In the Guardian on Saturday there was a letter signed by seven academics, which started with the claim:
[I]n the UK there has been only limited opportunity for public debate on Iraq.Between them the signatories combine much legal expertise and so may be expected to have some training in the precision of meanings. Did none of the seven hesitate before agreeing his signature to a letter containing this preposterous statement? The substance of their letter is the call for an independent inquiry into the legality and the conduct of the Iraq war, and the actions of coalition forces during the occupation.
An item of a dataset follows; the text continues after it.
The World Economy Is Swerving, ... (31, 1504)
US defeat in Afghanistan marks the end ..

I'd think it likely that one should construe 'public debate on Iraq' in the quoted claim as carrying a hidden ending something like this: 'which comes to the right kind of conclusion'.
In a letter to the Daily Telegraph on the same day, another academic wrote:
Toppling Saddam was not a matter of the wrong intelligence. The point of the war was to state boldly - as only wars can - that America, and the allies it could muster, were prepared to wage war on the basis of flimsy evidence... [T]he war was deliberately the product of weak intelligence, rather than the unfortunate by-product of it.The writer's subject is politics. So if this was the point of the war, Bush and Co must have been thinking all along, 'Jeez, I hope no WMD turn up', and they must be rejoicing at the flak they've been taking because none have.
Only letters to the press. Only letters to the press. But then this is only a blogpost.